Please retype the data below line for line and leave out every picture.
(Data to examine)
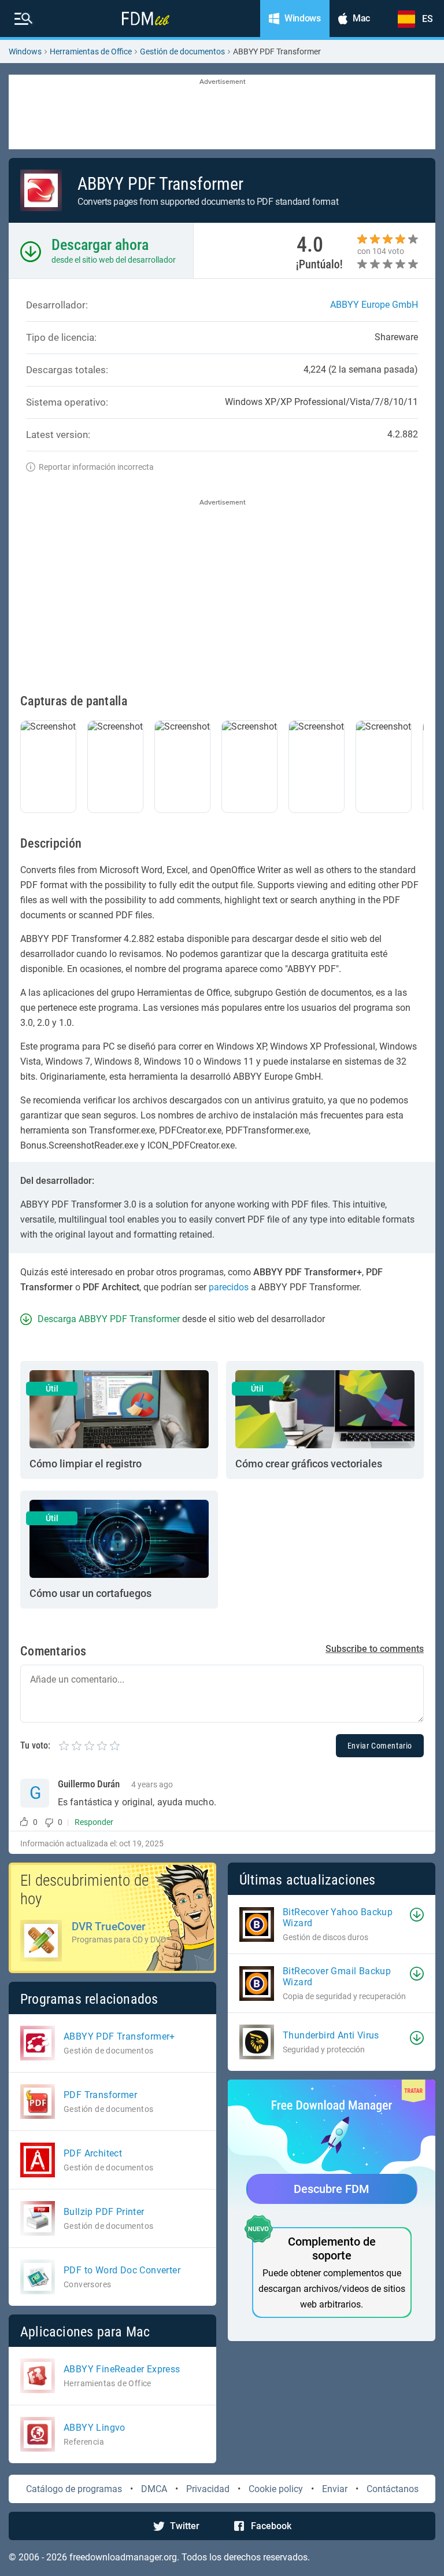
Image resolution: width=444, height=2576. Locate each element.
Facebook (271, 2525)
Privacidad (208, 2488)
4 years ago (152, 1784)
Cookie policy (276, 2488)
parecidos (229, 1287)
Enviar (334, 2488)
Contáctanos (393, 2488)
(End Data to examine)
* **Response to the exercise**:
Image resolution: width=444, height=2576. Locate each element.
Facebook (271, 2525)
Privacidad (208, 2488)
4 years ago (152, 1784)
Cookie policy (276, 2488)
parecidos (229, 1287)
Enviar (334, 2488)
Contáctanos (393, 2488)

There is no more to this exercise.